Trois questions à David Joy autour de son deuxième roman

David Joy est un jeune auteur qui vit dans le comté de Jackson, en Caroline du Nord. Adepte de ce que l'on appelle le rural noir, il nous livre ce qui fait la force de ses deux romans, Là où les lumières se perdent (2016) et Le Poids du monde (2018).
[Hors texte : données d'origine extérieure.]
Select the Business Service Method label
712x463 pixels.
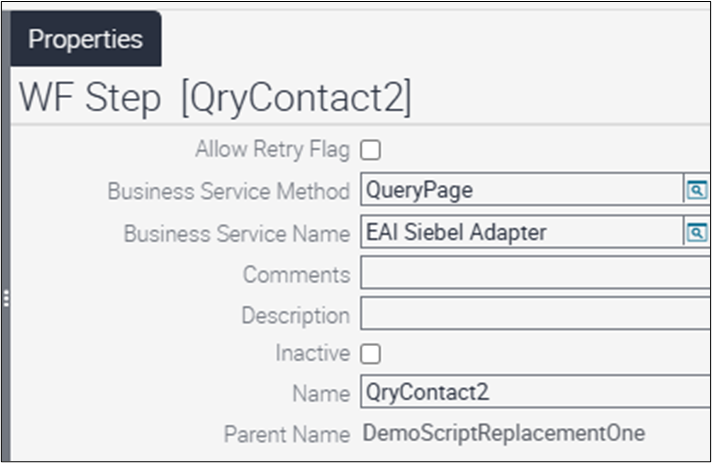(229, 191)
Dans Là où les lumières se perdent et Le Poids du monde, vos personnages ne parviennent pas à échapper à leur condition. Pouvez-vous nous dire pourquoi ?
Je crois que l’espoir est souvent le bénéfice direct d’une condition sociale privilégiée. Il peut être très difficile d’envisager positivement l’avenir, n’importe quel avenir, quand votre survie quotidienne n’est pas assurée. Il y a un poème de l’une de mes auteures préférées, originaire du Kentucky, Rebecca Gayle Howell, intitulé My Mother Told Us Not to Have Children, dans lequel elle demande : "La gentillesse est-elle le bien des privilégiés ?" puis répond : "À cet égard, les miens étaient pauvres / Nous nous battions pour manger et nous nous battions les uns contre les autres car / Nous étions las de nous battre. Nous n’avions pas le temps / de partager. À la place, notre richesse était l’honnêteté / qui n’est pas la tendresse." C’est comme ça que sont mes personnages. Mais je veux aussi qu’il y ait de l’honnêteté et de l’humanité. Je veux explorer les endroits les plus sombres que je puisse imaginer et essayer de trouver des histoires universelles.
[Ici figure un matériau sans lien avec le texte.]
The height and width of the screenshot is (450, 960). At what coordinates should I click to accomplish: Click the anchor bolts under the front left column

Tous vos romans se déroulent dans les Appalaches. Pourquoi cette région est-elle si importante pour vous ?
Quand je m’assieds pour commencer une histoire, la toile n’est pas blanche, il y a déjà un lieu. Il y a déjà des montagnes, des ruisseaux, des bâtiments et des routes, si bien que, quand un personnage finit par émerger, ce n’est pas de nulle part. Il vient de cet endroit, il a déjà un nom, un accent et des manières qui sont directement liés à la terre sur laquelle il est né. Cet endroit, pour moi, c’est le comté de Jackson en Caroline du Nord, car c’est le seul que je connaisse. À bien des égards, cela facilite grandement l’écriture : je n’ai pas à créer d’environnement. Le lieu est déjà là. Je le vois. Je peux le toucher. Je le connais. Je peux aller chercher mon courrier en voiture et m’imaginer mes personnages marchant le long du fossé.
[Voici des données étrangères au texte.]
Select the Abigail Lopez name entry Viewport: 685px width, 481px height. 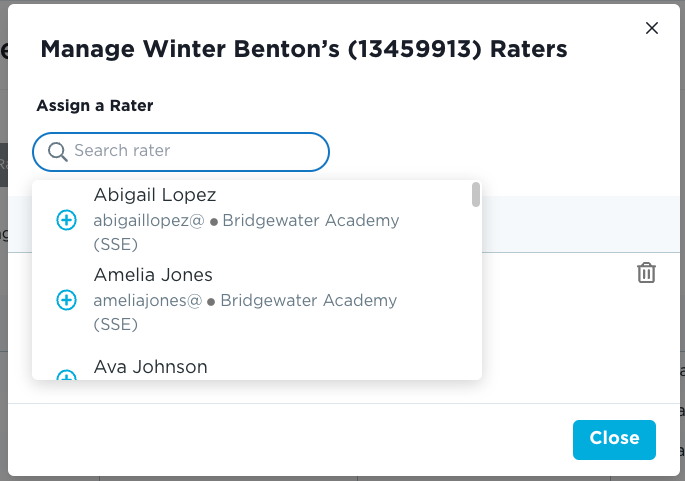[x=155, y=195]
Mais je n’écris pas des livres sur le comté de Jackson. Ni sur les Appalaches. J’écris des histoires qui parlent de désespoir. J’écris de la tragédie. J’écris le genre d’histoires que j’aime lire, des histoires où le moindre soupçon de privilège est effacé si bien que tout ce qui nous reste, c’est une amère humanité, des histoires de vies qui oscillent d’un extrême à l’autre car il n’y a rien à part la survie pure et simple. C’est la condition humaine, et c’est au bout du compte ce que j’essaie de capturer.

Pouvez-vous nous dire quelles sont vos influences en matière d’écriture ?
Je crois que la plupart de mes influences sont classiques pour une personne qui écrit du rural noir. J’ai toujours aimé Faulkner, Flannery O’Connor, Eudora Welty et Cormac McCarthy. J’adore le travail de Larry Brown, William Gay, Ron Rash, Harry Crews et Donald Ray Pollock. Pendant l’écriture de Là où les lumières se perdent, j’étais obsédé par Daniel Woodrell, particulièrement le roman La Fille aux cheveux rouge tomate. Je l’ai lu et relu pendant des mois. Je n’arrêtais pas de relire le chapitre d’ouverture en essayant de comprendre comment il pouvait faire avancer un récit avec cet élan et cette force. Je crois que dans mon premier roman, en particulier, j’essayais d’imiter de nombreuses choses que j’adore chez Woodrell. Mais pour être honnête, je lis plus de poésie que de fiction. Je lis beaucoup Wendell Berry et Maurice Manning. Je suis attiré par la langue de la poésie, sa musicalité, son obsession pour l’image. Je me rends compte aussi que ces temps-ci je passe plus de temps à relire qu’à chercher des nouveautés. Je lis Jim Harrison quotidiennement. Je crois que si je devais vivre pour le restant de mes jours avec l’œuvre d’un seul auteur, ce serait la sienne. Harrison était un monstre absolu sur la page. Je ne vois pas d’autre auteur qui ait été capable d’osciller entre poésie, roman et non-fiction avec une telle grâce.